■ Required action:
Each line from the one holding "This screenshot has width=1260, height=952." through the end of the records should be returned exactly, while pictures are skipped.

Collection entries
Content starts

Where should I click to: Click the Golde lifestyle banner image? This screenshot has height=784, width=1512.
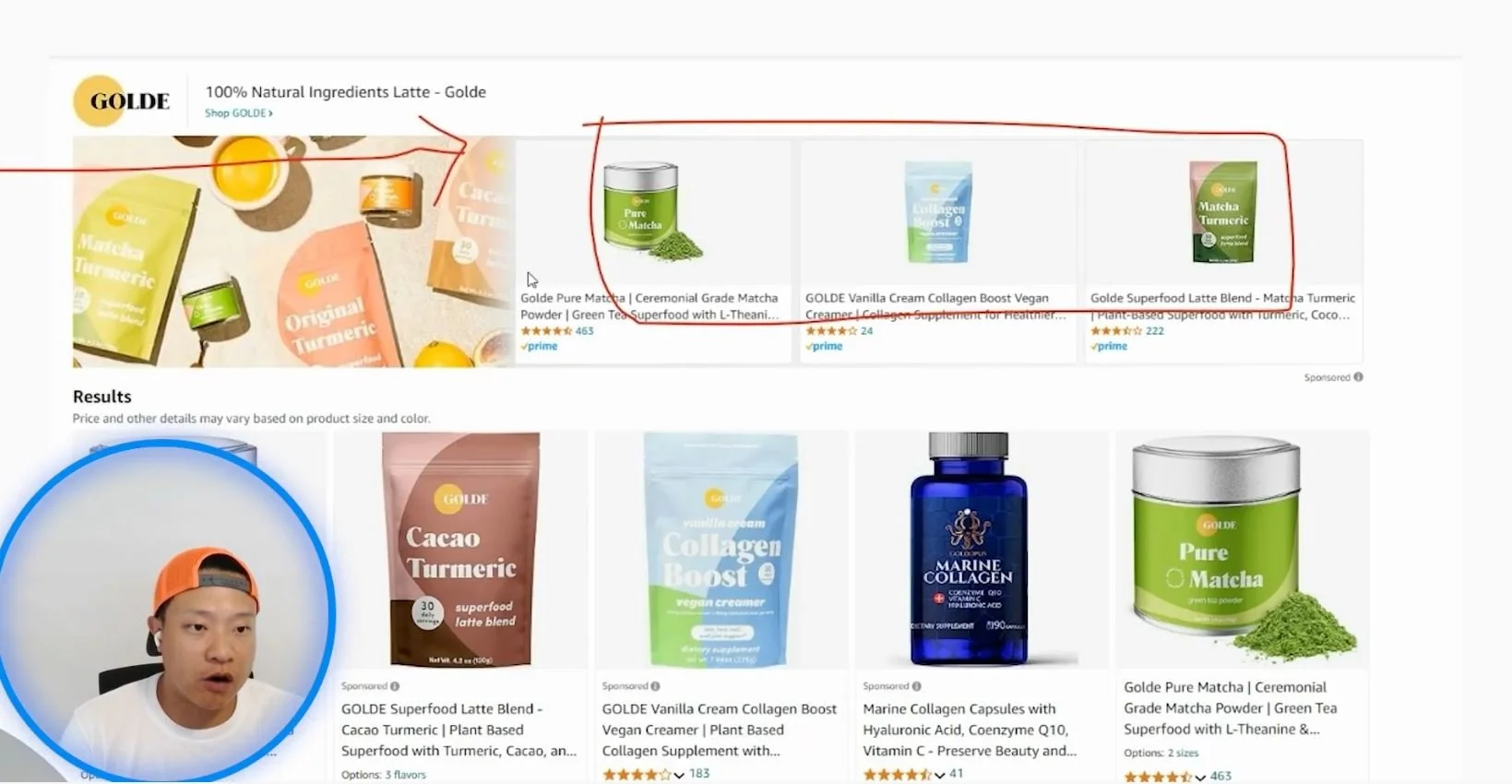292,252
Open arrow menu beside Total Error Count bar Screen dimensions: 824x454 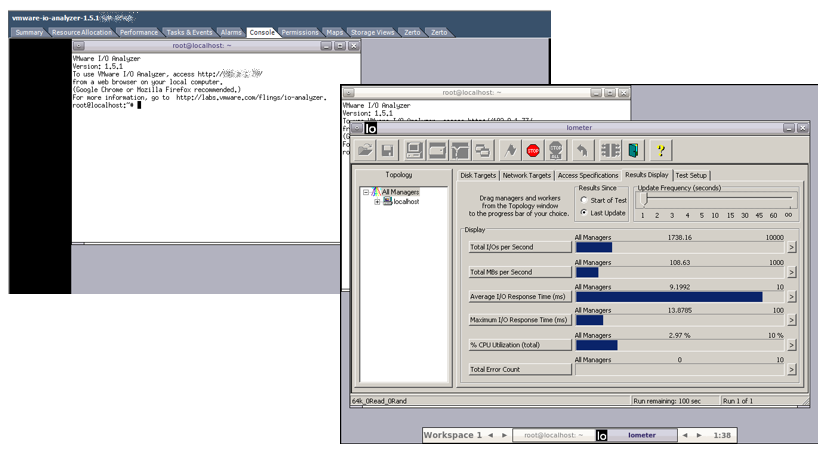[x=792, y=369]
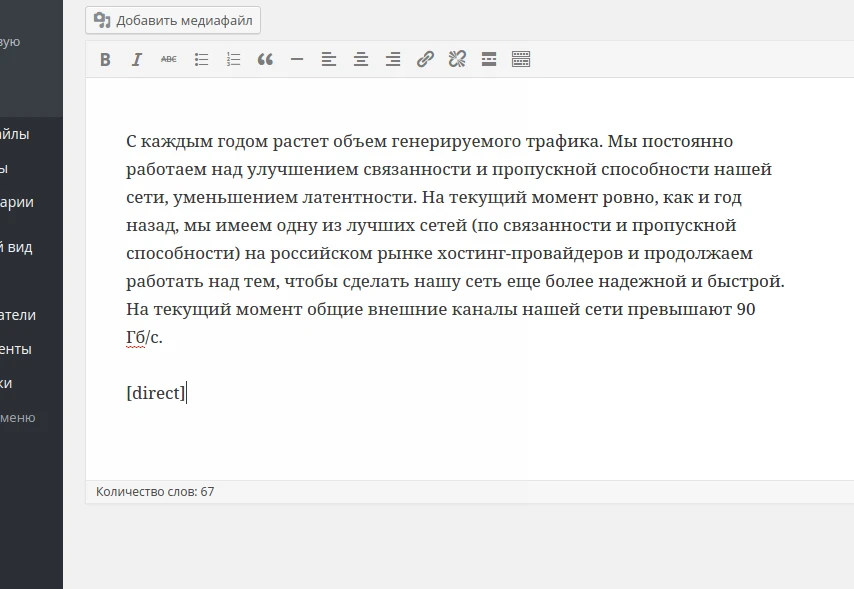Align text to the center
The image size is (854, 589).
[361, 59]
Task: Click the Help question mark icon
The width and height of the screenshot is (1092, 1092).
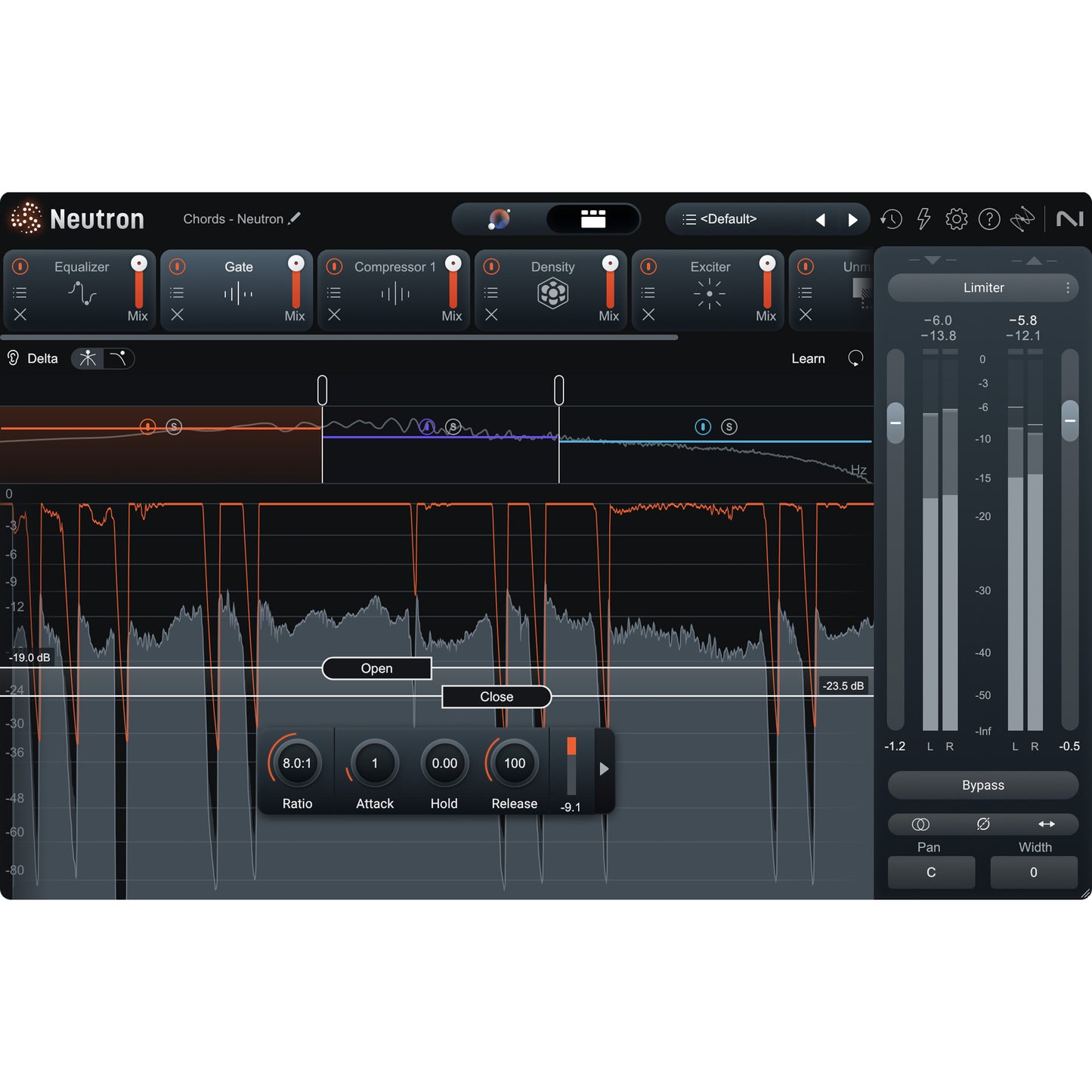Action: (x=989, y=218)
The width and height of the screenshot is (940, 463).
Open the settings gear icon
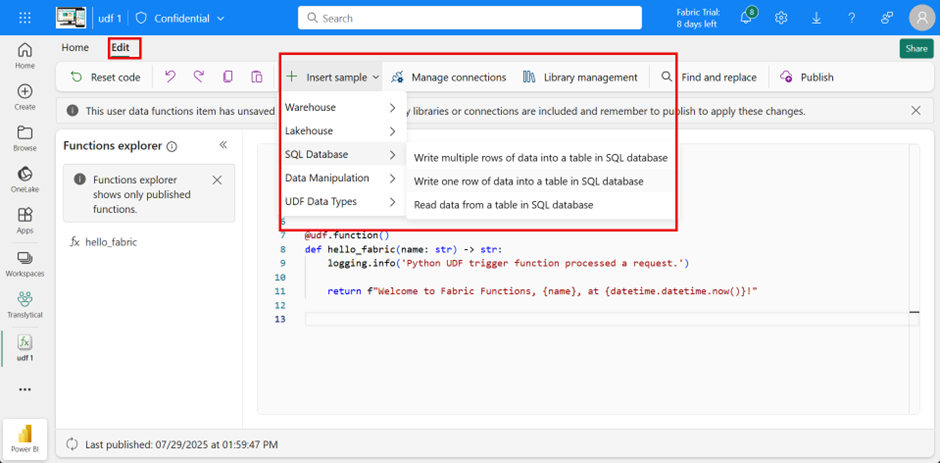click(x=781, y=18)
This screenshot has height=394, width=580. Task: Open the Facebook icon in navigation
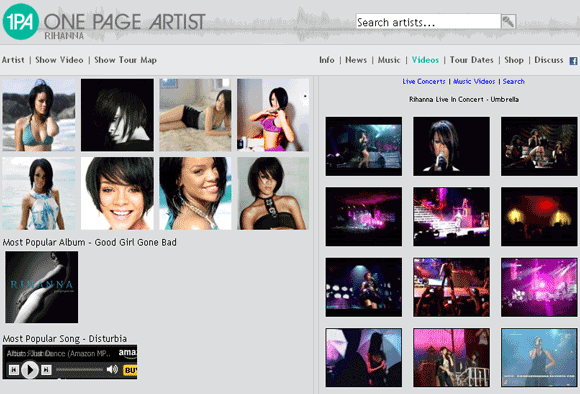click(x=573, y=61)
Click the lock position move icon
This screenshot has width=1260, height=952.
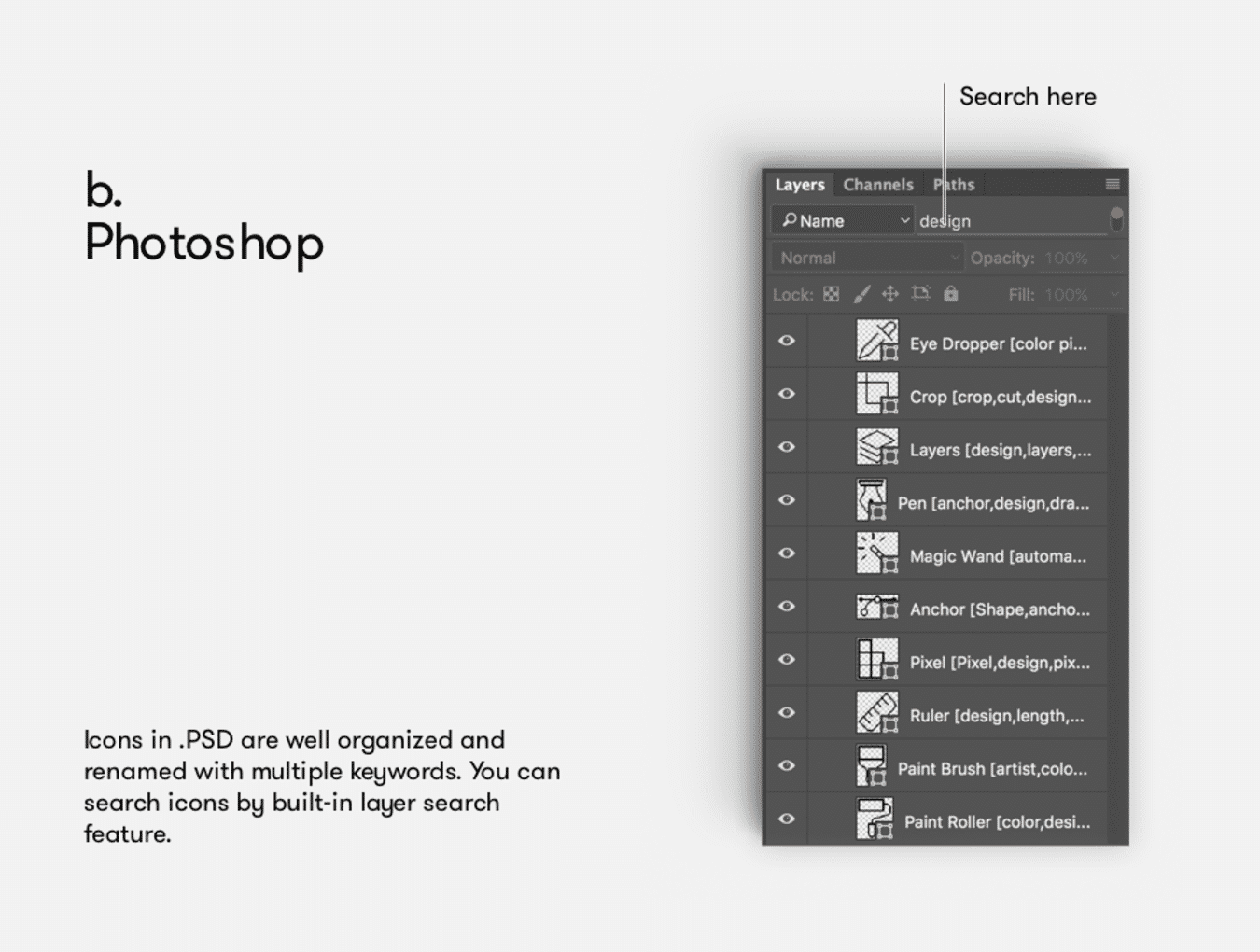pyautogui.click(x=890, y=294)
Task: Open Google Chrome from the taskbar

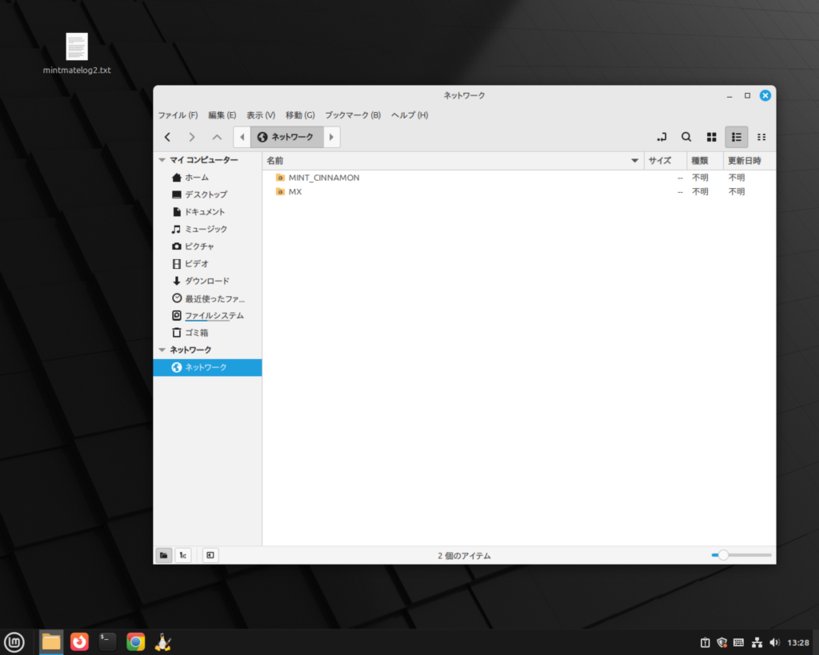Action: pos(135,642)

Content ends

■ Reply to the exercise:
This screenshot has width=1260, height=952.
pyautogui.click(x=890, y=294)
Task: Open Google Chrome from the taskbar

Action: pos(135,642)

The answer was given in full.